Previously best known for selling works by younger artists, Phillips is now developing a reputation for auctioning valuable pieces of 20th-century art. Its Thursday evening sale includes the 1946 Picasso colored crayon drawing, “Portrait de Femme Endormie III,” from the estate of Anne Marie Aberbach and Julian J. Aberbach. This serene study of the artist’s muse, Françoise Gilot, sleeping, is estimated at $1 million to $1.5 million but is likely to go higher. “The design is so considered and the color so rich,” said David Norman, an art adviser in New York. “It possesses that transported, sensual quality of the Marie-Thérèse,” he added, referring to earlier works inspired by Picasso’s relationship with Marie-Thérèse Walter.

The most talked-about exclusion of the week was undoubtedly the seven artworks from the Berkshire Museum in Pittsfield, Mass., due to be sold in Sotheby’s Monday sale of American art.

The Massachusetts Appeals Court on Friday blocked the sale of the group, which included two paintings by Norman Rockwell.

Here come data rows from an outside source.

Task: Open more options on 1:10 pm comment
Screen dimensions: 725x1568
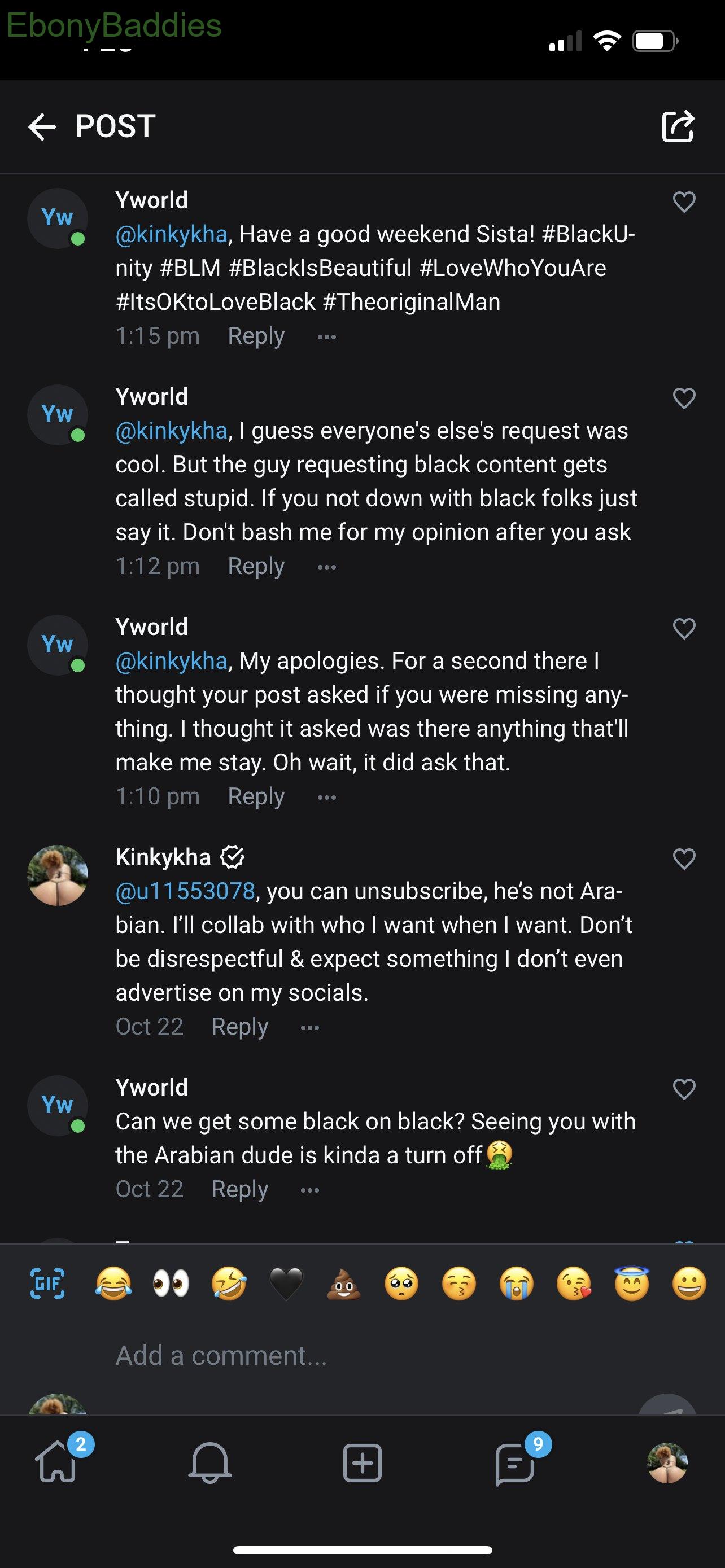Action: point(327,797)
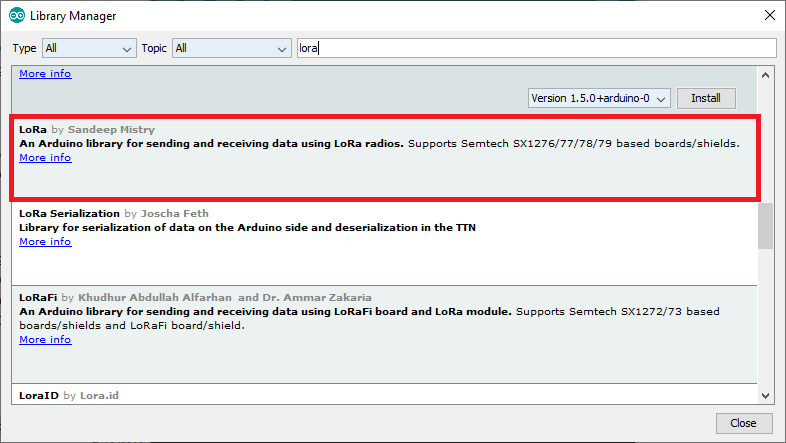The image size is (786, 443).
Task: Open the Type filter dropdown
Action: click(89, 48)
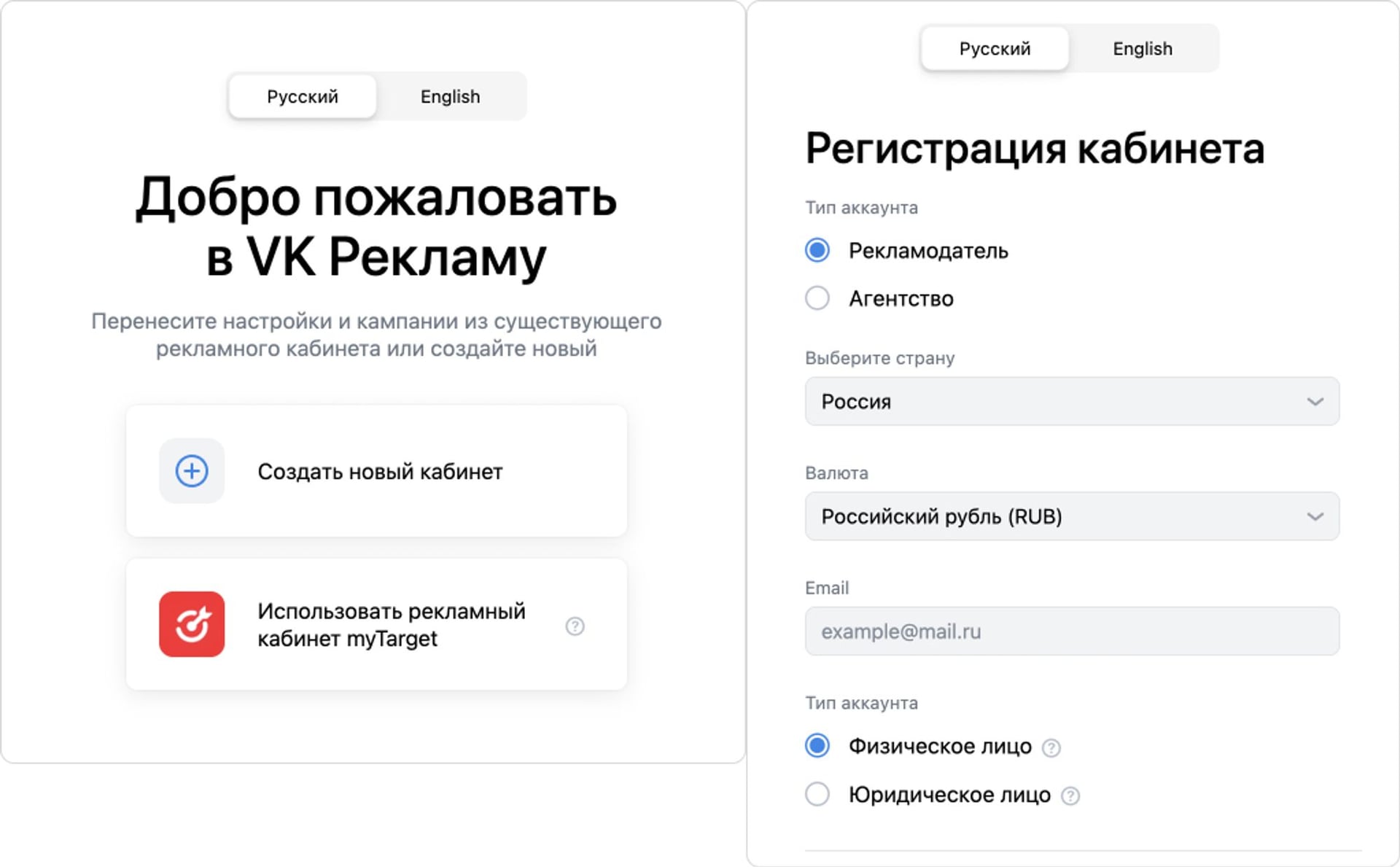Expand currency dropdown Российский рубль (RUB)
Viewport: 1400px width, 867px height.
coord(1072,516)
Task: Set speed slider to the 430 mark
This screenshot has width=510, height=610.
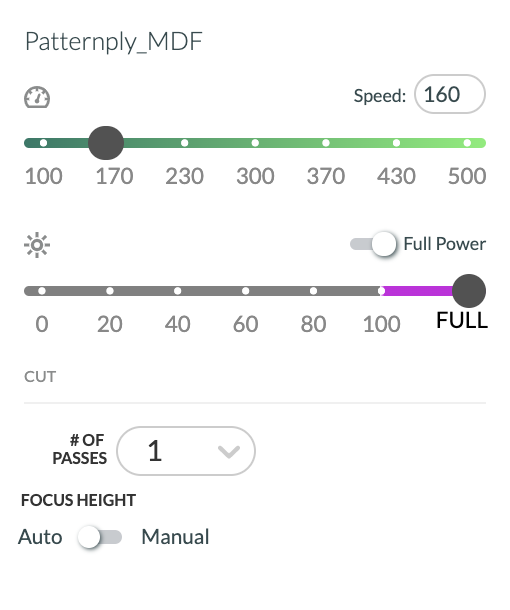Action: click(396, 143)
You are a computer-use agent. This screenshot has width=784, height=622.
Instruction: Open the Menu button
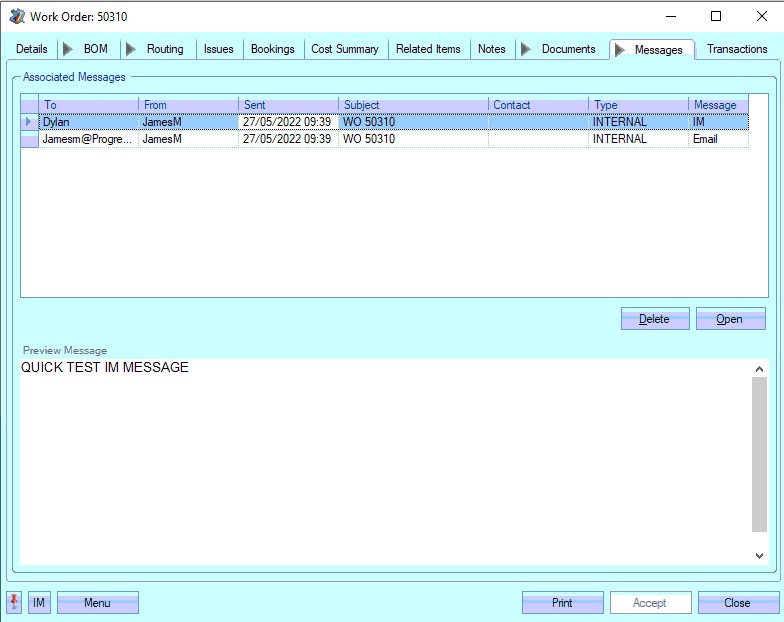tap(98, 603)

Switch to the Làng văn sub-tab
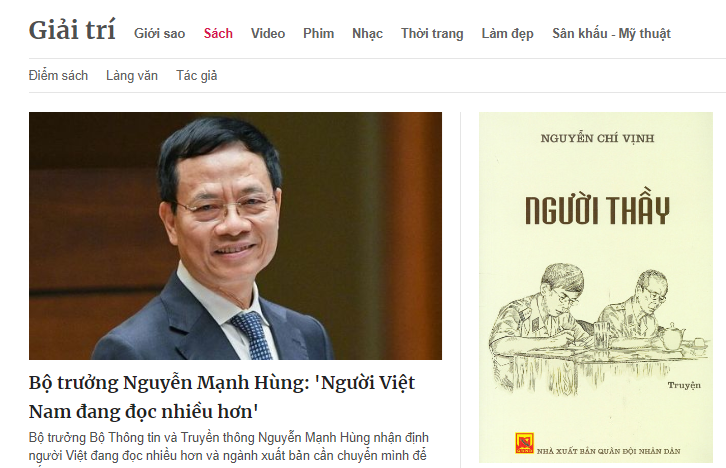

His 1950 oil on canvas, “Shuffleton’s Barbershop,” showing silver-haired men making music in a lamplit interior, has been described by a biographer of the artist, Deborah Solomon, as “one of his five or six best works” and given an estimated price of $20 million to $30 million by Sotheby’s. The artist donated this painting to the museum in 1959.

The Rockwells were among 40 artworks being deaccessioned by the financially-strapped Berkshire Museum to fund a redevelopment program. Though opposed by two groups of plaintiffs, including Rockwell’s sons, as well as the office of the Massachusetts attorney general, Maura Healey, their sale had been approved on Tuesday by a Berkshire Superior Court judge. Ms. Healey’s request for an injunction halting the sale has now been granted on appeal. The injunction will expire on Dec. 11, but may be extended.

This abortive sale represents a cautionary moment for auction houses that contract with museums who have not cleared such a sale with local communities and regulators.

Sotheby’s, in a statement, said: “We have never doubted that the board of trustees acted in good faith and was well within their legal rights, and we remain confident that they will prevail in their plans to ensure a bright future for the Berkshire Museum.”

A correction was made on 
Nov. 14, 2017

An earlier version of this article misstated the date of Sotheby’s contemporary art evening auction. It is Thursday, Nov. 16, not Tuesday, Nov. 14.